Honesty With My Boys
Being a parent is not the easiest job. It is fairly thankless, expensive, but it is the best thing I have done my entire life. Yes, I have made mistakes that stacked like baby blocks they were so numerous. And yet, three little guys worshipped me, yet how little they really knew me.
I have always sought honesty with them. Even with the subjects that neither of us wanted to discuss. Like condoms, drugs, sex... EVERYTHING! I have always bought into the idea that I would rather have them hear the real truth from me, than from their friends who got their knowledge from who knows where? This has led to some really uncomfortable moments, but I plunged ahead, because it was in their best interest.
So what about the mistakes we made as kids, or young adults? That is a tricky road. They have put us on pedestals, and there is a defining moment that we became humans. Transparent, flawed, people that have no real answers about the world, but we do have experiences, and that is priceless.
I have never been shy about the huge financial blunders Rob and I made when we were young. I now know in part, it was the silence of my parents that put me in some of the problems. They never taught me about credit, savings, when to buy, when to sell, all of it. They had money, not millions upon millions, but they have been comfortable, and I am happy they were. They paid for my college and that was truly a gift, that I now see, but didn't understand then.
When I became a nurse, we went from zero money, to what we felt was a pot of gold. It wasn't of course, and life showed us just how low in the pecking order we stood. This came at the worth of our credit, cars we couldn't afford, and credit cards we did not understand how to use, or what they were even for. Our credit score quickly dropped to double digits. We all paid a heavy price, but none steeper than the way the boys would look at us when they figured out what financial idiots we had been. It didn't help that at that time they went to a private school with other families that were well off. They stuck out, and there isn't a kid who wants to be odd man out. My parents paid their tuition, or they wouldn't have been there. That is a painful truth the entire rich kids groups knew, and it made the boys ashamed.

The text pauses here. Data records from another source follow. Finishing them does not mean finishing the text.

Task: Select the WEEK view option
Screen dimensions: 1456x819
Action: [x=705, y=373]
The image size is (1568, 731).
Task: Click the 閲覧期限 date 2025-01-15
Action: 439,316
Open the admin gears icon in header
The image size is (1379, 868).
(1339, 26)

I have a very open relationship with them as they are now men. I have been extremely frank about our mistakes, because I don't want them to make the same errors we paid so heavily for. This has been expensive in the way they have viewed us. We are not Mommy and Daddy, that will fix it. We made moves that affected how they viewed our family, and that makes me sad. But they were necessary tears.
It is truth that they will run their lives based on the model I place for them. I hate having to admit the things we did, but if they don't hear it from me, than who? I charge the oldest guy rent, not because I want to, but he needs to understand budgeting. I drive am old VW, because I love the car, and they see the expenses that are saved because I don't buy a new car. Kate is much wiser than I and set up college funds. It won't pay for their entire colleges, but it will help.
As I take stock of where the boys are, I am pleased I laid my life as a road map for them to go the opposite way. They do have an understanding of credit, savings, and debt. I hope they never have the pain of turning a car in because it was a stupid purchase they could not afford. They did watch me build up credit again, and saw it wasn't easy, but I bet they don't walk that road.
Don't worry about what your kids learn as truth. Especially when it puts us parents in a poor light. It is for their good, and if they don't repeat our mistakes, the pain of the looks they gave are well worth it. I have learned to have no shame. I have made every mistake, and I have been brutally honest. I think of all of our decisions, and honesty was the best one we made. The boys are doing well, and hopefully their falls leave scrapes not broken bones. Be real, and clear. That is a gift, and the men and women we have given birth to will thank us one day. The look? It will show pride at the judgement to be an open book. And their story should be much better.
I am proud of parenting, and I am proud of three boys who see their parents as flawed but truthful. Have a good life boys. I will be there to answer anything. Because I need you to know.